Así, de manera paradójica y en un insolente maridaje con la pintura, la fotografía atinó entonces (finales del XIX) a dar con el más conspicuo camino para lograr la aprobación social e introducirse en los hogares de la burguesía. Las veladuras, los desenfoques, los paisajes desvanecidos, las referencias mitológicas, la evocación melancólica de paraísos perdidos y la representación de escenas bucólicas conformaron un peculiar estilo denominado “Pictorialismo” que, paralelo al impresionismo y enraizado en los grandes géneros plásticos del XVII –el paisaje y la figura- se mantuvo en boga hasta el primer cuarto del pasado siglo.

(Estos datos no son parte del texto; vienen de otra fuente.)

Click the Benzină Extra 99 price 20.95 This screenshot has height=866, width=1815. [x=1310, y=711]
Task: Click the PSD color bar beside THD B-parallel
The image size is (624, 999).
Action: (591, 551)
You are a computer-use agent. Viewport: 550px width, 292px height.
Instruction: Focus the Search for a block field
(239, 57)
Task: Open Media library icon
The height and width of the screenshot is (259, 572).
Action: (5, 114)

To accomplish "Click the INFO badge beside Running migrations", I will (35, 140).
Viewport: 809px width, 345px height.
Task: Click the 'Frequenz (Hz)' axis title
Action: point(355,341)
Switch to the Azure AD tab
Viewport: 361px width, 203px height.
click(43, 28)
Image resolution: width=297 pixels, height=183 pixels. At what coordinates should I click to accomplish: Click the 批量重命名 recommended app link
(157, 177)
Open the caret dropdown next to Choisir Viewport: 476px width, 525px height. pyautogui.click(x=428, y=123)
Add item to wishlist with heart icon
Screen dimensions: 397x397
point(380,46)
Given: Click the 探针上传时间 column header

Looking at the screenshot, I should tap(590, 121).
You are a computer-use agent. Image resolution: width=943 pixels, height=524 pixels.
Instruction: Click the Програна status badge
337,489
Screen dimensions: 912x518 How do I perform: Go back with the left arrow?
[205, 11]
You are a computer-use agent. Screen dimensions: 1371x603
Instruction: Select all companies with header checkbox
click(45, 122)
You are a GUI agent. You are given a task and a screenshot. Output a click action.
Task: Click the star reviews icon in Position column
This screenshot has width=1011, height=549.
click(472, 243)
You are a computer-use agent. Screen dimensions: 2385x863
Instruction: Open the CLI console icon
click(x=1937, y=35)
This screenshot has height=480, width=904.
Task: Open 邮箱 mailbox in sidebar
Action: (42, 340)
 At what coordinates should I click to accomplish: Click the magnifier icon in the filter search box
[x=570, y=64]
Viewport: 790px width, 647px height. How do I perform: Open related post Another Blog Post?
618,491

Para esa época la fotografía ya había fraguado su propio lenguaje independiente de la pintura por otros y muy diferentes caminos.
La RSF y el pictorialismo
El pictorialismo concebía al autor como artista creador. Así, la fotografía reconstruía la realidad desde la concepción de la imagen a su acabado, en un intento de dotar de un aura artística a lo que, en sus primeros momentos, no fue sino un proceso mecánico y químico.
Las sociedades fotográficas, con sus salones y publicaciones especializadas, contribuyeron al impulso de este movimiento tremendamente popular en nuestro país.
En los primeros años del siglo XX, Antonio Cánovas del Castillo, Carlos Iñigo, Luis de Ocharán, Antonio Escobar, Hernández Briz, Antonio Rabadán, Francisco Toda o Antonio Prats, socios todos ellos de la RSF, contribuyeron a fomentar y dar prestigio a este tipo de fotografía con sus imágenes alegóricas y mitológicas, inspiradas en la pintura y en la literatura.
Avanzando el siglo y hasta bien entrados los años 50, las notas estéticas de este tipo de fotografía tienden hacia lo documental, en un intento de captar y, por lo tanto, detener los paisajes, costumbres y tradiciones españolas, en trance de desaparición. El exponente más conocido de esta línea es José Ortiz-Echagüe cuya enorme figura ensombreció, sin pretenderlo, el también valioso trabajo de otros autores como Eduardo Susanna, Francisco Andrada o José Tinoco.